Research Roundup for July, 2016

Highlights from recent research on the science of climate change communication:

  • Some 68 percent of votersincluding 48 percent of Republicansbelieve the climate is changing and the government should work to cut greenhouse gases (Just Win Strategies & TargetPoint Consulting, 2016).
  • Three in four millennials say they would be more likely to vote for a candidate who wants to move from fossil fuels to clean energy. Nearly half would "never" vote for a candidate who wants to eliminate the EPA. Significantly, 44 percent see little difference between Clinton and Trump on clean energy (NextGen Climate & Project New America, 2016).
  • Americans cluster into six distinct groups according to their views on climate change. The most engaged group, the Alarmed, now encompasses 17 percent of Americans and 19 percent of registered voters. For the Alarmed, climate is a leading issue in the presidential election. The Concerned and the Cautious would be more likely to vote for a candidate who supports action on climate change. Only the Dismissive would be more likely to vote for a candidate who opposes action on climate change (Roser-Renouf, Maibach, Leiserowitz, & Rosenthal, 2016). Learn more in Americans on Climate Change.
  • Three in five Republicans and four in five Democrats believe the government should increase and enforce fuel economy standards (Consumers Union, 2016).

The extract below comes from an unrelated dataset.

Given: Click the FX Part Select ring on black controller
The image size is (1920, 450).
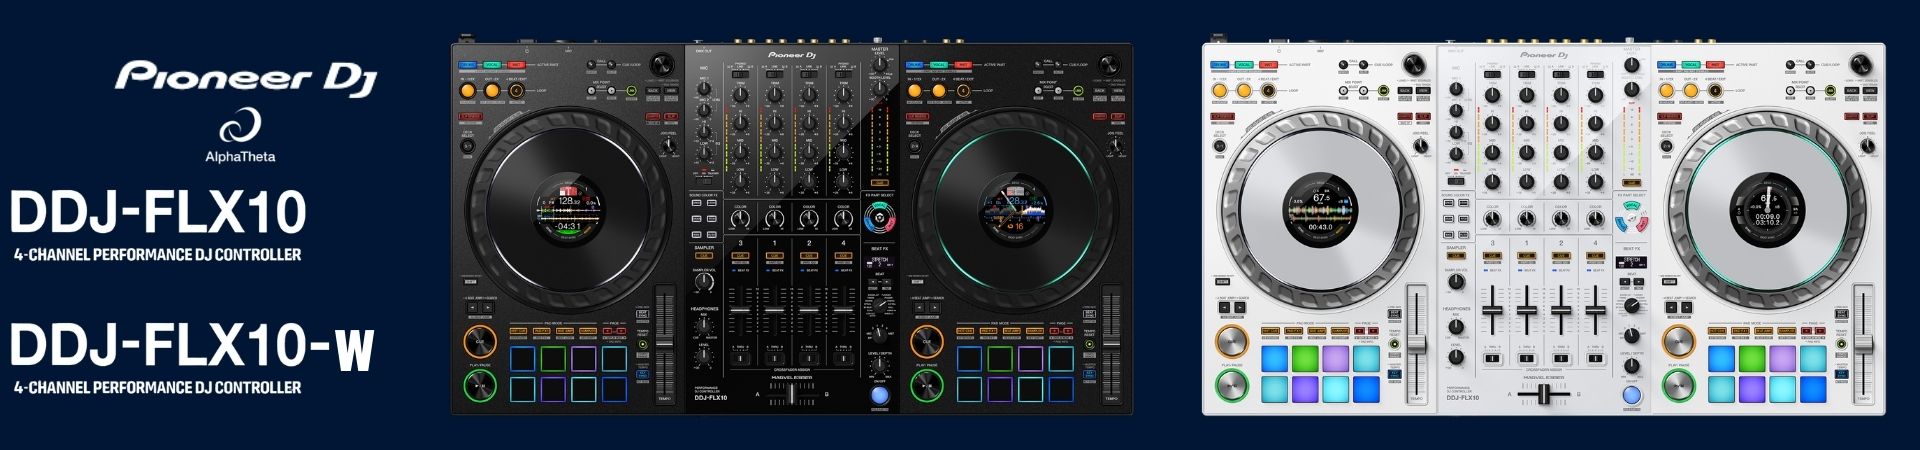Looking at the screenshot, I should 879,217.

  • Nearly four in five Hispanics say climate change is a somewhat serious or very serious problem, up almost 7 percent from last year (Florida Atlantic University Business and Economics Polling Initiative, 2016).
  • Social norms can change behavior more effectively than rewards. Grad students in London cut their energy consumption after being told how their energy use compared to their neighbors. When offered a prize for cutting energy use, grad students limited consumption in the short-term, but the effect later faded (Alberts et al., 2016).
  • Hotter summers can make people more likely to accept the climate is changing (Shao, Garand, Keim, & Hamilton, 2016).